The study was published in October 2024 in The Oncologist.
A cancer epidemiologist partnered with a breast cancer survivor to lead the study.
“My research focuses on cancer survivorship, not just cancer outcomes but how well people are doing after they survive breast cancer,” explained lead author Reina Haque, PhD, of the Kaiser Permanente Southern California Department of Research & Evaluation. “This research came about after a discussion with Moira Brady-Rogers, a breast cancer survivor and licensed marriage and family therapist. She and I were talking about the many facets of breast cancer survivorship and we realized that use of opioids for chronic pain and the outcomes is a very understudied topic.”
Moira Brady-Rogers, MA, LMFT, who is also a Duke Integrative Medicine–certified health coach, said her passion for research is fueled by 32 years of navigating her own health challenges since her initial diagnosis at 30 years old and working with other breast cancer survivors, “I’ve experienced and witnessed the ways breast cancer continues to affect our lives even after treatment is complete.”
In this study looking at the lives of breast cancer survivors, researchers assessed electronic health records from 2009 to 2019 and matched 33,989 breast cancer survivors with 157,609 women of the same ages with no history of cancer.
It showed that 11% of breast cancer survivors had persistent use of opioids in the years following active treatment. This suggests opioid use occurs well beyond active cancer treatment. The investigators also found opioid use among breast cancer survivors was associated with:
- 74% increased risk for falls
- 110% increased risk for fractures
- 70% increased risk of cardiovascular events, such as heart attacks
- 53% increased risk of lung problems, such as chronic obstructive pulmonary disease and pneumonia
The risk of these conditions was higher in breast cancer survivors when compared with the matched cohort without cancer
Dr. Haque suggested that the higher risk of falls and fractures may also be partly due to some hormonal breast cancer treatments that can affect bone health. The research did not assess opioid use disorder or overdoses, as these incidents were too rare to accurately investigate.

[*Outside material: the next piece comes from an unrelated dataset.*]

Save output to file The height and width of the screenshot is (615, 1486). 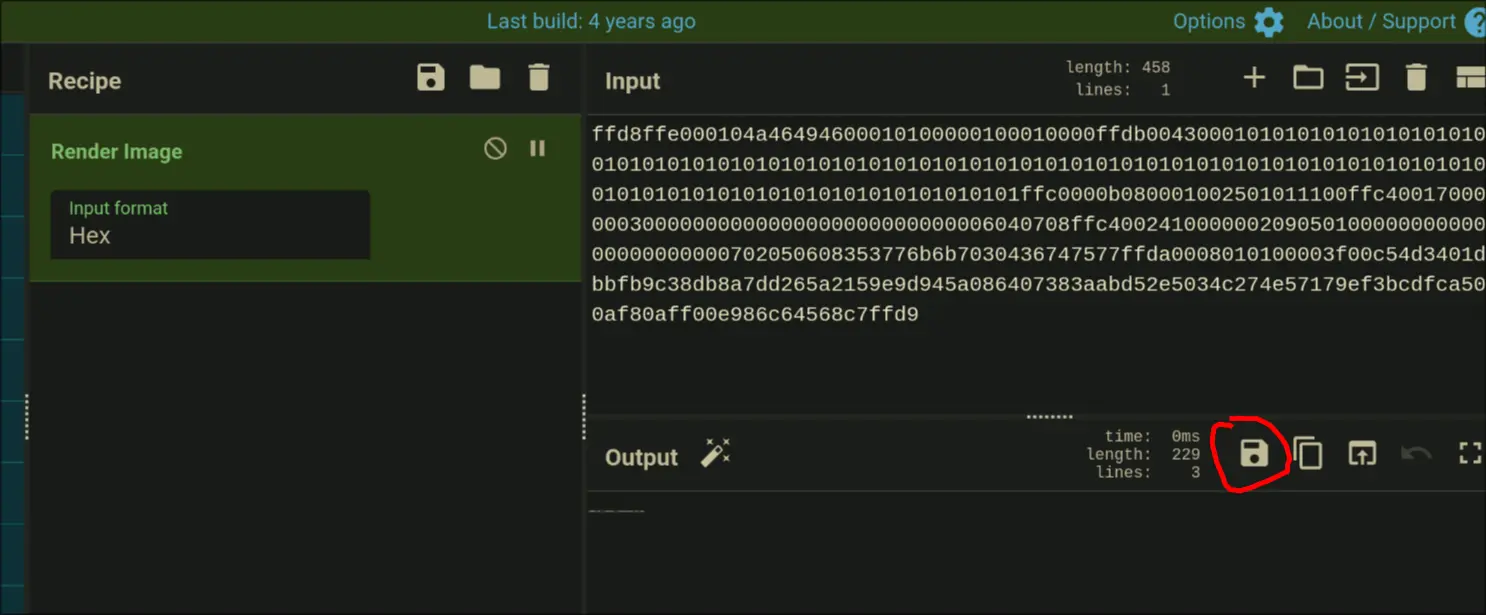pos(1253,454)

“Previously, there has been little information on adverse effects related to opioid use in breast cancer survivors following active cancer treatment, and no studies included an age-matched comparison group,” Dr. Haque pointed out. “Opioid use was common in older women in general, regardless of whether they were breast cancer survivors or in the matched comparison group. However, we saw important differences between these 2 groups.”

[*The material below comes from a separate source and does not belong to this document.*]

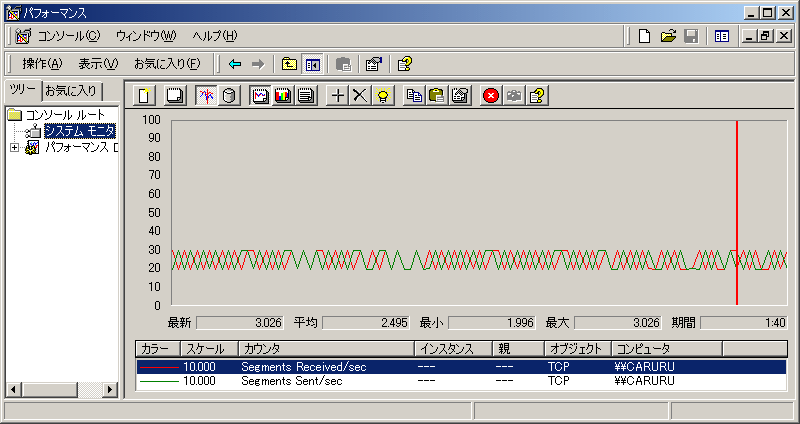Open the 表示(V) dropdown menu
800x424 pixels.
click(x=98, y=64)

Brady-Rogers added, “As a mental health professional, I’m curious about patients’ use of opioids after active cancer treatment. In light of the opioid epidemic and the potential for patient misuse and abuse of prescription medications, I want to know more about how patients are distinguishing between physical and emotional pain. I want to help them develop coping skills to address the psychological impact of breast cancer and wean themselves off of opioids as readily as possible.”

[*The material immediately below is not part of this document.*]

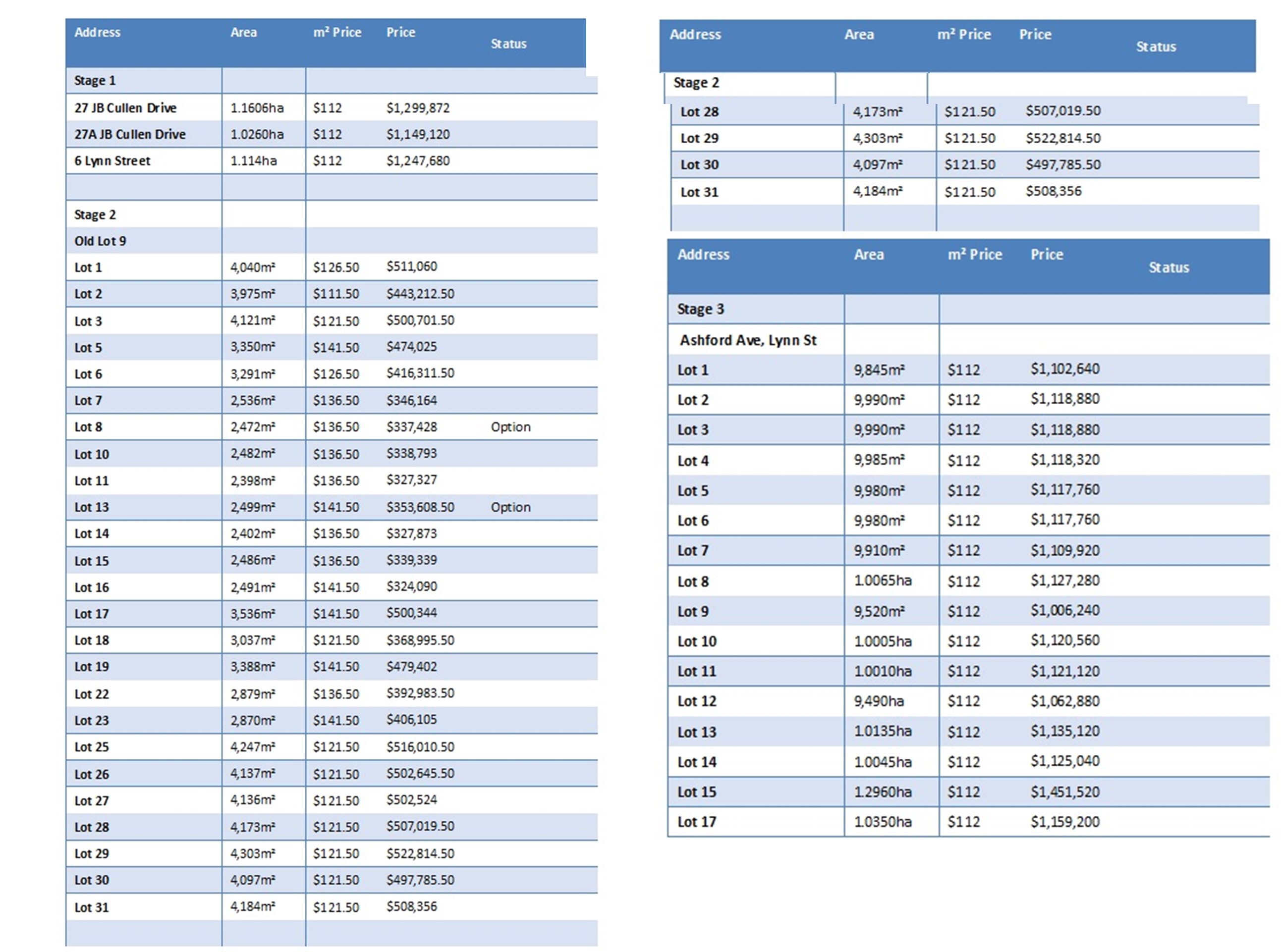Select the Old Lot 9 row label
This screenshot has height=952, width=1283.
(100, 241)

Dr. Haque suggested that these findings underscore the need for careful monitoring of opioid use in these survivors and the exploration of alternative pain management strategies.
“Within Kaiser Permanente’s system that integrates a patient’s medical and pharmacy records, physicians can track the amount of pain medication prescribed and picked up. Potential areas we should explore include using different strategies to manage pain, such as acetaminophen and nonsteroidal anti-inflammatory drugs (NSAIDs), connecting patients with psychosocial support to help them find behavioral methods to manage pain, and anti-depressants, which have recently been identified as a potential alternative.
The study received funding from the California Breast Cancer Research Program.
In addition to Dr. Haque and Moira Brady-Roberts, other authors on the research included: Lie Hong Chen, DrPH; Jiaxiao Shi, PhD; Zheng Gu, MPH; and senior author, Rulin C. Hechter MD, PhD, of the Department of Research & Evaluation in Pasadena, Calif; and Rowan T. Chlebowski, MD, PhD, of The Lundquist Research Institute for Biomedical Innovation at Harbor-UCLA and the Division of Medical Oncology and Hematology, in Torrance, Calif. Dr. Haque is also on the faculty of the Kaiser Permanente Bernard J. Tyson School of Medicine.